Task to carry out >> Each line containing the string "agent" should be copied out of the entries.

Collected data
********

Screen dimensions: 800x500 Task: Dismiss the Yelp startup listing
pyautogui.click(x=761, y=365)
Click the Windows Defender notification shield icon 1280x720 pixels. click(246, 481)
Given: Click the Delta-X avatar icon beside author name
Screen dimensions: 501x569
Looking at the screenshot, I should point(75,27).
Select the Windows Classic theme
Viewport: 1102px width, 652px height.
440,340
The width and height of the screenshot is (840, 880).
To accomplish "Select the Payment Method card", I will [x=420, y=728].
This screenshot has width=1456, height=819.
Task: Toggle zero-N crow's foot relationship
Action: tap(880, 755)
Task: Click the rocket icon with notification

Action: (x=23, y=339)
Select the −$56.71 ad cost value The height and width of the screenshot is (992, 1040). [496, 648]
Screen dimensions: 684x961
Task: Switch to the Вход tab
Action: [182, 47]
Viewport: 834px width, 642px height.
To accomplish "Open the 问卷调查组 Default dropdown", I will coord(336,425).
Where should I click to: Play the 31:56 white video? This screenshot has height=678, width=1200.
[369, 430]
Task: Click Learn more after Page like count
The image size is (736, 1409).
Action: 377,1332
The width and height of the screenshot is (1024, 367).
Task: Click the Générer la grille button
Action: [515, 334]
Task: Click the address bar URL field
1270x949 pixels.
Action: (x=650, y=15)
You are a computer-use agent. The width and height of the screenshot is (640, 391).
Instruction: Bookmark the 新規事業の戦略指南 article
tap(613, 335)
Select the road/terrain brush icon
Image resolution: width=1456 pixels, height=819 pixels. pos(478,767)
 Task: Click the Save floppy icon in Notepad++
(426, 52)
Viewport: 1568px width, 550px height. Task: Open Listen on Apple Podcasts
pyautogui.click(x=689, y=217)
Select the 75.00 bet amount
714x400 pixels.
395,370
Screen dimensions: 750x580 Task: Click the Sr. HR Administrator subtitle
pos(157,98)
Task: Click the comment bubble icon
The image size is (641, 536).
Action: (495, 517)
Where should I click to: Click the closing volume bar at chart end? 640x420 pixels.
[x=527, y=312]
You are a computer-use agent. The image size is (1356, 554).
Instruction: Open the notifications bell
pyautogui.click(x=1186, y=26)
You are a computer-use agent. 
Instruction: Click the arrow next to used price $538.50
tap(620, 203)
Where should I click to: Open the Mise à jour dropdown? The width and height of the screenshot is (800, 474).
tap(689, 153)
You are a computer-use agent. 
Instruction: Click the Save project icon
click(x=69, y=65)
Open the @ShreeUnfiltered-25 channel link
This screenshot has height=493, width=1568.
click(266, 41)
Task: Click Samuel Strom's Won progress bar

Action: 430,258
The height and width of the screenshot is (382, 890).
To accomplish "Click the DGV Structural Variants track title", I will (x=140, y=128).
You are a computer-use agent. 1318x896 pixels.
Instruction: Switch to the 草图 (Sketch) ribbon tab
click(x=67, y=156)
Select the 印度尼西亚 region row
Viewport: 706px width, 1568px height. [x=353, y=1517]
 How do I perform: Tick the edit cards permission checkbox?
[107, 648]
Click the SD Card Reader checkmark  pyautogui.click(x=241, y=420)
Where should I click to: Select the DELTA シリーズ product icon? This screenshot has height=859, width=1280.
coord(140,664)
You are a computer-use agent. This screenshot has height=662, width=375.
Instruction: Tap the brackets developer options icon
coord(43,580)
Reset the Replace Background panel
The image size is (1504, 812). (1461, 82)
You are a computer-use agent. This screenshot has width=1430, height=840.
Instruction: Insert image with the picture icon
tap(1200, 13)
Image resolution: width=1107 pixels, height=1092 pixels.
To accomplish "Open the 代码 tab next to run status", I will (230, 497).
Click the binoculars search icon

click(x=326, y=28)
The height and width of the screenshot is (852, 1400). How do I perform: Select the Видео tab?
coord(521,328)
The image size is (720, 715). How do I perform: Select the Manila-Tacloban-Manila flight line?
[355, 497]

********

Task solution >>
You are a computer-use agent. The width and height of the screenshot is (640, 391).
You are a computer-use agent. The image size is (1356, 554).
You are a computer-use agent. 
You are a computer-use agent. 
You are a computer-use agent. 1318x896 pixels.
You are a computer-use agent. This screenshot has height=662, width=375.
You are a computer-use agent. This screenshot has width=1430, height=840.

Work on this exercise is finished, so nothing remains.